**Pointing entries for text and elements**
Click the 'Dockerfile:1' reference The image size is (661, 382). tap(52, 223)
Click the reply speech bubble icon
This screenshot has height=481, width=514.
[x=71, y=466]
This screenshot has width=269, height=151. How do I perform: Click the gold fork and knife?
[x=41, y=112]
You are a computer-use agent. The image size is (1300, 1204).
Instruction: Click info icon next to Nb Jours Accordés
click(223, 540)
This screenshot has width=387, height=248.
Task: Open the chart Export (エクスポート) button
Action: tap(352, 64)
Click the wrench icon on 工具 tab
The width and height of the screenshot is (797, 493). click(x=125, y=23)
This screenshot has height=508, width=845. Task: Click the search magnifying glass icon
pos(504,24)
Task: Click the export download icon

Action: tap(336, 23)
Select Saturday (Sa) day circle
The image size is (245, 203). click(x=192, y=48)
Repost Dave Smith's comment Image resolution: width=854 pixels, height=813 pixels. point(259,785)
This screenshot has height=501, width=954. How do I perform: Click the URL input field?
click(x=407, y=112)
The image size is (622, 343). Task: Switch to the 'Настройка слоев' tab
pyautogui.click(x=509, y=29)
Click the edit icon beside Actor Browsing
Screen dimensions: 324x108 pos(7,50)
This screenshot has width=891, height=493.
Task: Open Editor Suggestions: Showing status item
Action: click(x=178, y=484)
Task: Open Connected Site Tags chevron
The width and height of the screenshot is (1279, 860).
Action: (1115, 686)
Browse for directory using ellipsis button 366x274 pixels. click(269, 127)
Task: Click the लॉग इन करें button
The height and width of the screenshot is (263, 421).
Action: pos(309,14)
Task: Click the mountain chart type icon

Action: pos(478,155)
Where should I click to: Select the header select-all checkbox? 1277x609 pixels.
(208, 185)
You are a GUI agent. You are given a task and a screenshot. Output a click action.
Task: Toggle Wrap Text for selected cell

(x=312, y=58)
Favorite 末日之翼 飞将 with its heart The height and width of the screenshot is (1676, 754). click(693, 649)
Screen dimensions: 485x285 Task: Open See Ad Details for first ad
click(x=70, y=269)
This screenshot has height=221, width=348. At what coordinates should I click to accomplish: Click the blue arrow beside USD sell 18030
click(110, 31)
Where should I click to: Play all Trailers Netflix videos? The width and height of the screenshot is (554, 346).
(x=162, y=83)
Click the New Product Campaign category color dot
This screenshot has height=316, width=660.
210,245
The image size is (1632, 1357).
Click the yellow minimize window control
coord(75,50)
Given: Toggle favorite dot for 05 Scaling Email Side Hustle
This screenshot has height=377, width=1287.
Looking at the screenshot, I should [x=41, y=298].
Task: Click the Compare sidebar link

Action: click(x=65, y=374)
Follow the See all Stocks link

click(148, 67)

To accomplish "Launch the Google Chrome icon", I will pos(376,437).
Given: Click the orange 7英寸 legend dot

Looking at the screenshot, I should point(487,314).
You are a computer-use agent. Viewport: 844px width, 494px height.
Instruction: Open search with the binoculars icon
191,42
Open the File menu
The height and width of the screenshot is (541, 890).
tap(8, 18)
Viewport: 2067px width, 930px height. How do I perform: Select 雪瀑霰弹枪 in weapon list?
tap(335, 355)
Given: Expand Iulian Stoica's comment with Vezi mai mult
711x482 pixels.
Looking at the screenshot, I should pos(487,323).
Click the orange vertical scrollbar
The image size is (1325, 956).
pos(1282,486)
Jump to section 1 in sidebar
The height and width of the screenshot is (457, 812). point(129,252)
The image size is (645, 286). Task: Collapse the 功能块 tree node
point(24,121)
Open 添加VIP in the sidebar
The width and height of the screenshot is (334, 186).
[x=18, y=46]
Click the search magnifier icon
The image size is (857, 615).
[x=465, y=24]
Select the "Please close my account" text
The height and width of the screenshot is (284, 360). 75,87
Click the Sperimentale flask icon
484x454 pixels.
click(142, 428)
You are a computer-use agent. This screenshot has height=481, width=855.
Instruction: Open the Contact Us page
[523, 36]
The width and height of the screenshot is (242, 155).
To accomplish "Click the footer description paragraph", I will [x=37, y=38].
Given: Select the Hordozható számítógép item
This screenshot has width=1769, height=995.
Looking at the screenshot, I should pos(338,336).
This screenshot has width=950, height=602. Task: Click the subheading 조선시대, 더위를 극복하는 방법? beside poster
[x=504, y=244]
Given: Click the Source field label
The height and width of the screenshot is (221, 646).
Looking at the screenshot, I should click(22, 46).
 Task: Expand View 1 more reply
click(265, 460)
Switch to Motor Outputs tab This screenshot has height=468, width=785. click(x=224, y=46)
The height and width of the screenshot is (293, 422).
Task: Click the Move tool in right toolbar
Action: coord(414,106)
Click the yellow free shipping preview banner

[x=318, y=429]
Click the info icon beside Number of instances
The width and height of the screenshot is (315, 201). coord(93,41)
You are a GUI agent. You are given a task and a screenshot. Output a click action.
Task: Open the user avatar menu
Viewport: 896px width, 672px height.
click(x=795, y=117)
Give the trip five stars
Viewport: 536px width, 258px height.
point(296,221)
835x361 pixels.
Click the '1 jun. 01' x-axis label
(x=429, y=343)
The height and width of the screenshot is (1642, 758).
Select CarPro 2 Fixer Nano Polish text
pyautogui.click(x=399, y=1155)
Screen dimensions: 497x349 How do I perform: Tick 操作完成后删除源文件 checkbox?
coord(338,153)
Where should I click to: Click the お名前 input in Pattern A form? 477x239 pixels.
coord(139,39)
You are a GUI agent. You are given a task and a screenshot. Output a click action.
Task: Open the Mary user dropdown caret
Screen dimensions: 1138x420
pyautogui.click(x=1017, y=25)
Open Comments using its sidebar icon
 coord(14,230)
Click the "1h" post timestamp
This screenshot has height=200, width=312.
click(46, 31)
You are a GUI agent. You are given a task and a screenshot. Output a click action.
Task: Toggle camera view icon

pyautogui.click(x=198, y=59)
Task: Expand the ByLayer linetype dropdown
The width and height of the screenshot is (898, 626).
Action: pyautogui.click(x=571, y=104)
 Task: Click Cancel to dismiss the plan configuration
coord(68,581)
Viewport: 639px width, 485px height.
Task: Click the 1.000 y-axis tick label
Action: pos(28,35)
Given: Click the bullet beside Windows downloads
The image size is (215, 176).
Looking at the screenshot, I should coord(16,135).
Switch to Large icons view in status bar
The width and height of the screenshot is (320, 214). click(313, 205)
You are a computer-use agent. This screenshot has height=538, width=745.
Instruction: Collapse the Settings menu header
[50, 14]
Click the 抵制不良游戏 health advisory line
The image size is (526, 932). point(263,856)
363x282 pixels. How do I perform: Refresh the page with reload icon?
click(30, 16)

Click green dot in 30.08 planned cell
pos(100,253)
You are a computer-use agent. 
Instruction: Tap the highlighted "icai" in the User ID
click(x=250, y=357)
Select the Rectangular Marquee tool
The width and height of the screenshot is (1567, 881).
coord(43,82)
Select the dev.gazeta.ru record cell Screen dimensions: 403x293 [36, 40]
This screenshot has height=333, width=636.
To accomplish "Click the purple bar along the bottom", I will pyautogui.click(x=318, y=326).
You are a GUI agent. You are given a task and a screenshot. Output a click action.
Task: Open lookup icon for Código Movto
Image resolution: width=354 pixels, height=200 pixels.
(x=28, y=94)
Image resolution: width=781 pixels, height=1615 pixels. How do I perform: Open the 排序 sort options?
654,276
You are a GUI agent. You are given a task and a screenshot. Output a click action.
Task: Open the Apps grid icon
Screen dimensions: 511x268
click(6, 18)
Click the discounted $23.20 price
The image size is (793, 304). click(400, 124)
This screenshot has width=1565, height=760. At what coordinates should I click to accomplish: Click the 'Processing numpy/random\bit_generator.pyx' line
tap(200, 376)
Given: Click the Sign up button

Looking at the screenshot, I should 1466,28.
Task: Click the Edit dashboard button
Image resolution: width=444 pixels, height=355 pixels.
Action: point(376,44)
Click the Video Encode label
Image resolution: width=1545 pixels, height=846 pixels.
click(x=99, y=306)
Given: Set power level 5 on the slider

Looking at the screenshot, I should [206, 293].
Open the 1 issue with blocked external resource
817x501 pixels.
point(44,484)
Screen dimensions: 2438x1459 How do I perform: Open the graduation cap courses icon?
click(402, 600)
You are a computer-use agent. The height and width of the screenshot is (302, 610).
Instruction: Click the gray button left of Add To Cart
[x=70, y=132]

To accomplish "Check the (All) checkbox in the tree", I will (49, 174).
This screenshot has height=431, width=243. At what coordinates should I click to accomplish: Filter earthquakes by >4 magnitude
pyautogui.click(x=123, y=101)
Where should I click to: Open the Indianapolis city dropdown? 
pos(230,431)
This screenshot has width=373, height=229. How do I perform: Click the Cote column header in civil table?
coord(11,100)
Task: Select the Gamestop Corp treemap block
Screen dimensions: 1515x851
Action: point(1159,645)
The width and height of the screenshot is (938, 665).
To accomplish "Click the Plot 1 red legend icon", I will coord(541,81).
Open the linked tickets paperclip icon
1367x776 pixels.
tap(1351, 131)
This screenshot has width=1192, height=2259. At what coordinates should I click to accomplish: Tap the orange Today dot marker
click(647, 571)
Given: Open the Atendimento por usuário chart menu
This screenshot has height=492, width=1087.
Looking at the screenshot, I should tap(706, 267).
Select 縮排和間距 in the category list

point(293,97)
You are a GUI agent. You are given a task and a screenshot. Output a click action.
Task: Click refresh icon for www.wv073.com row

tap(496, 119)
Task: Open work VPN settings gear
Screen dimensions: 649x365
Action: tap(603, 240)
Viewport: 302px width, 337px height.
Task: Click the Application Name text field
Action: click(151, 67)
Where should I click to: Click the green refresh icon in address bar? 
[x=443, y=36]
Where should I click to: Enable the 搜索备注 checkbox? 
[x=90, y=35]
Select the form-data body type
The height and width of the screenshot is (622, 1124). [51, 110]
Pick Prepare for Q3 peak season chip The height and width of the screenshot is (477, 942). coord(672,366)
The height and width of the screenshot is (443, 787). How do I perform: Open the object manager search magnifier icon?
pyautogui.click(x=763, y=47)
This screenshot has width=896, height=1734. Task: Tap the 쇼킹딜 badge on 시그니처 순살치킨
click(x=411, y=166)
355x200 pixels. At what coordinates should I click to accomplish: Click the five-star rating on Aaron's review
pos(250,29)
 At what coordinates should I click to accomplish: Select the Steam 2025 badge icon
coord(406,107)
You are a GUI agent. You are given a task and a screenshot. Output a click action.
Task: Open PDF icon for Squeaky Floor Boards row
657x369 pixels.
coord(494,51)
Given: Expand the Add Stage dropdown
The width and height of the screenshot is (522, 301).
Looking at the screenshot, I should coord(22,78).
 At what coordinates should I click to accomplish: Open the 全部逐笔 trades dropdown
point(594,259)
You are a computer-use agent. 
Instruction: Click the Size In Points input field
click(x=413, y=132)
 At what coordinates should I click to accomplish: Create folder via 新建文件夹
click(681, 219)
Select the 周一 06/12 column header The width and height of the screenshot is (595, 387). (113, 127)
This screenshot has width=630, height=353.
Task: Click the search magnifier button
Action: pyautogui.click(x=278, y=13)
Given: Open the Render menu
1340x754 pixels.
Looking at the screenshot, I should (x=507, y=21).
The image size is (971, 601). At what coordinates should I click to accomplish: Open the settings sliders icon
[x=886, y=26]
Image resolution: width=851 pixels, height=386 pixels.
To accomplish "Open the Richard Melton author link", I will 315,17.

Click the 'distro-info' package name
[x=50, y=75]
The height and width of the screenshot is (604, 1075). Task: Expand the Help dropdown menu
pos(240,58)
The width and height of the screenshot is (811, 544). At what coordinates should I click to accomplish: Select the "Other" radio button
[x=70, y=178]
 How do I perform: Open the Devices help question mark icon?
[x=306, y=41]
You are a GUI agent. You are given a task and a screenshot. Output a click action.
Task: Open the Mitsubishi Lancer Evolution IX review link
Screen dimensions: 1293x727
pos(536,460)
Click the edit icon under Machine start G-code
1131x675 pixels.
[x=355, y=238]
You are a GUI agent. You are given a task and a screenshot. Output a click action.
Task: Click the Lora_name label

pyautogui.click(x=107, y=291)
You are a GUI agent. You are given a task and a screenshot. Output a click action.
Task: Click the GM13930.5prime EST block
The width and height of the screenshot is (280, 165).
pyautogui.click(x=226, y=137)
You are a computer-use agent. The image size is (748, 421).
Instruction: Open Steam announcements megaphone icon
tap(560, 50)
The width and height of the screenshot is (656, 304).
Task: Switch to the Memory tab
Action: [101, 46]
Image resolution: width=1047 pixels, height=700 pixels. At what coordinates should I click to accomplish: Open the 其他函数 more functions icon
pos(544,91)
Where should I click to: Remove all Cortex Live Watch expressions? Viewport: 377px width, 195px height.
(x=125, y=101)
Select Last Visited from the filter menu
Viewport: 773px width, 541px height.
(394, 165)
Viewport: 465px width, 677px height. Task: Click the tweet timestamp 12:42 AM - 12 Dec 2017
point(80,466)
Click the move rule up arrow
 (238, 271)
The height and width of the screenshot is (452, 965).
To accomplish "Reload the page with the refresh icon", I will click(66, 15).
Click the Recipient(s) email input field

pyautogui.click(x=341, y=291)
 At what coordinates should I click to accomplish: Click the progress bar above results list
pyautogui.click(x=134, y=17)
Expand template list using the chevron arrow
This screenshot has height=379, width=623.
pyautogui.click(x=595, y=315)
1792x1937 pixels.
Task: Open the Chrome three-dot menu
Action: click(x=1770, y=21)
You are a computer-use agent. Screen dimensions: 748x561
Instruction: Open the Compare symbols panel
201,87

**Exercise brief**
Could you rewrite the lines between the one holding "Viewport: 465px width, 677px" and the one holding "will click(66, 15).", inclusive, with "refresh icon" changed to "reload button" and nothing else altered?

**Response**
Viewport: 465px width, 677px height. Task: Click the tweet timestamp 12:42 AM - 12 Dec 2017
point(80,466)
Click the move rule up arrow
 (238, 271)
The height and width of the screenshot is (452, 965).
To accomplish "Reload the page with the reload button", I will click(66, 15).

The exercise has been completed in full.